What you need to do
Scan the entries that follow and copy out every line containing "Expand".

Records from a dataset

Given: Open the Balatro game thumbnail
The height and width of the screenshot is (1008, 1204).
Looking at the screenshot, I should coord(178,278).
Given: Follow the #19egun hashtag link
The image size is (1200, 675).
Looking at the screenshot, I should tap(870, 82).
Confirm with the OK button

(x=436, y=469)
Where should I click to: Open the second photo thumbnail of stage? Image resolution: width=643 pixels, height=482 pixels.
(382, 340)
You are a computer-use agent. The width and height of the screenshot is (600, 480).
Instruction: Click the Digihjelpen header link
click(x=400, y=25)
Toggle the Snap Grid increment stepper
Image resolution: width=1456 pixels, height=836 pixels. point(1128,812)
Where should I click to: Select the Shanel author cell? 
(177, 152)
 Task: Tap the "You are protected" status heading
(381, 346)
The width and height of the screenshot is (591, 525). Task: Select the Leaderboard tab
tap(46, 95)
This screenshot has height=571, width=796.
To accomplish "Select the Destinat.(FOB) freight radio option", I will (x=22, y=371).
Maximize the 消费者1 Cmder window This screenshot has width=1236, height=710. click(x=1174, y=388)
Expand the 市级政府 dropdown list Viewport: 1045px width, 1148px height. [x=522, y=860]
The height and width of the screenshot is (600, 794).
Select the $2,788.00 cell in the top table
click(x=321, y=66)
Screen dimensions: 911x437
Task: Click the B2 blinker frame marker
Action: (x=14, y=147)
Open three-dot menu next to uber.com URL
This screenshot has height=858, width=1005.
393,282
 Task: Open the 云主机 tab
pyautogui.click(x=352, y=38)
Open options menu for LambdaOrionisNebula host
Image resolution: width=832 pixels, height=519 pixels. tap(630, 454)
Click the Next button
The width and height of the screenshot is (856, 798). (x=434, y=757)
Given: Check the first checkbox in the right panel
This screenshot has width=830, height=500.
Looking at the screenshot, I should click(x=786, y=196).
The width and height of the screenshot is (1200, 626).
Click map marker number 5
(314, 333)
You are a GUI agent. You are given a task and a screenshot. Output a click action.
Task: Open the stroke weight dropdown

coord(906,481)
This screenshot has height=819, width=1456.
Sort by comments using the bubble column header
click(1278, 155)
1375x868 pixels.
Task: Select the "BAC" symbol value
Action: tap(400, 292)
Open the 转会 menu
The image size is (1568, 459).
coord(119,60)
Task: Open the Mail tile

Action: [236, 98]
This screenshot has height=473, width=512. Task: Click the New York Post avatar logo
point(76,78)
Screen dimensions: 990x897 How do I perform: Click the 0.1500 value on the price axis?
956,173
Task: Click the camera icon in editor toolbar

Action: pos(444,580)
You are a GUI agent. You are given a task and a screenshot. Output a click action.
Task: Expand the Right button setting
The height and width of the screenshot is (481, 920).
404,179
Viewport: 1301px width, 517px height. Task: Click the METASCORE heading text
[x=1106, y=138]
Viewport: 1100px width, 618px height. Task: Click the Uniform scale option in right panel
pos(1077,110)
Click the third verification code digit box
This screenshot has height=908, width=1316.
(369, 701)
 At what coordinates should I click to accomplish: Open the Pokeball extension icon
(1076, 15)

Written solution
Expand the 市级政府 dropdown list Viewport: 1045px width, 1148px height. [x=522, y=860]
Task: Expand the Right button setting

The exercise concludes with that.